L'America trumpiana sembra voler anteporre alla potenza nucleare una rivoluzione conservatrice sul piano culturale, che ricada a cascata su tutti gli ambiti degli States e, successivamente, soffi forte in tutti i Paesi alleati o, ancor di più, dipendenti. Per sollevare dalla decadenza, gli USA vogliono un’epoca in cui non ci
sarà più spazio per il "wokismo", per i «generali grassi» e non in forma o per le "quote di genere", dell’etnia e dell’orientamento sessuale. Il nuovo corso restaurerà l’ethos del guerriero, il merito e il “common sense” perso anche tra i ranghi dell’esercito, per colpa di chi vi è stato alla guida fino all’avvento della golden age trumpiana.
In proposito, il segretario ha rivendicato i licenziamenti e le “purghe di massa” tra i funzionari della Difesa, sostenendo che «è quasi impossibile cambiare una cultura con le stesse persone che hanno contribuito a crearla o addirittura ne hanno beneficiato». La conferenza, dunque, si è trasformata in un manifesto politico, quasi una riedizione del discorso inaugurale di Trump al Campidoglio, ma in salsa militare e ristretta al solo pubblico del Pentagono. Non a caso, come fa notare "Politico", regnava «un’atmosfera da produzione hollywoodiana».

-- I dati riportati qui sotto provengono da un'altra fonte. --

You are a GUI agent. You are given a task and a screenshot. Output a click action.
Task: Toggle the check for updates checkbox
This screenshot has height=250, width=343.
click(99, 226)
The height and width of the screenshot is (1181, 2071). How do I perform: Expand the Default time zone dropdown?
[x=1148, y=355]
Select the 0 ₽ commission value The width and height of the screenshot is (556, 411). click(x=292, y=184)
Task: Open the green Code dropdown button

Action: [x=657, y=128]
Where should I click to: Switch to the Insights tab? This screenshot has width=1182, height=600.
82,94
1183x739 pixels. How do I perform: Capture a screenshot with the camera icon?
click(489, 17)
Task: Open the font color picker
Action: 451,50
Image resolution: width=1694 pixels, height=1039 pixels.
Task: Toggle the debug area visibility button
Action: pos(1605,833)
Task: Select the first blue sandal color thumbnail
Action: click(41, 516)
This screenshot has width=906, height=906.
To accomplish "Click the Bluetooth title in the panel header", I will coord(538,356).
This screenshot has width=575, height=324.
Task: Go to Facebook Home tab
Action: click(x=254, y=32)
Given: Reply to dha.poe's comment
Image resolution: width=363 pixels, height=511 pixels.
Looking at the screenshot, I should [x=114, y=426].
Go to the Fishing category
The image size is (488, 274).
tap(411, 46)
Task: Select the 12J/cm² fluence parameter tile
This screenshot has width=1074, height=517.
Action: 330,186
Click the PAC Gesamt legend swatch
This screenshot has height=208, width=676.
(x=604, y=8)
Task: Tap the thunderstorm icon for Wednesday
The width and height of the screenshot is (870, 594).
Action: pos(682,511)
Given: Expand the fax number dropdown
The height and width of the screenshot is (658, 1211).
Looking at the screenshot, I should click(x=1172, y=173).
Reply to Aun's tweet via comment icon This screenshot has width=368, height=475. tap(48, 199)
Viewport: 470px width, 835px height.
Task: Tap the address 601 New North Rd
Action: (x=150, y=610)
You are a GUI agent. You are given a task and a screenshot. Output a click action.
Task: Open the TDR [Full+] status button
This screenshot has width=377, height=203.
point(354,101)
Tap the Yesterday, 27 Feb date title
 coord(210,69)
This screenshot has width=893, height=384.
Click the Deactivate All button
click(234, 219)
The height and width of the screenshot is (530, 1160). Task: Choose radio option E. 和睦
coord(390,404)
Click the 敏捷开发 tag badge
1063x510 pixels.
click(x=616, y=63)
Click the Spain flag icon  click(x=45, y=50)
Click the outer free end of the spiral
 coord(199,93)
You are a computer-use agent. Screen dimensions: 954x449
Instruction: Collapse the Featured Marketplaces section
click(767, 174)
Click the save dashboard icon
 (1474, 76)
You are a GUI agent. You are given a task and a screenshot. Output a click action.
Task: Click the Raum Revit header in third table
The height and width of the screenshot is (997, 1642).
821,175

Trump durante la conferenza in Virginia, avvertendo i militari che la guerra a cui devono essere pronti è quella «dall’interno», provocata dalla cattiva gestione delle città governate dai democratici. Per il presidente, Chicago, San Francisco e New York potrebbero infatti essere usate come «campi d’addestramento per la Guardia nazionale». Non si tratta solo di contrasto all’immigrazione: a seguito dell’omicidio di Charlie Kirk, negli ultimi giorni, Trump ha ordinato il dispiegamento di alcune forze anche a Portland, in Oregon, per far fronte ai «terroristi domestici», come gli Antifa. È evidente, dunque, che la conduzione di questo “nuovo” dipartimento della Guerra è prima di tutto di natura politica e culturale, non
strategica. Il nemico prioritario è quello che sta “dentro”: sconfitto questo, ci si può poi dedicare a quello che sta “fuori”. Non è un caso che in tutto il suo discorso, Hegseth abbia pronunciato la parola
“Cina” solo una volta - Russia, Iran, Venezuela, Corea del Nord neanche menzionati.
Secondo Politico, questa crescente attenzione rivolta verso la homeland emergerebbe anche dalle prime versioni del report annuale della “National Defense Strategy” (non ancora uscita), in cui le missioni nazionali e regionali verrebbero messe al di sopra del contenimento di Russia e Cina. Per Mosca e Pechino lo scenografico evento alla base di Quantico non avrà destato preoccupazioni: per ora a Washington la politica interna sovrasta la strategia, e questo ai principali nemici degli States va certamente bene.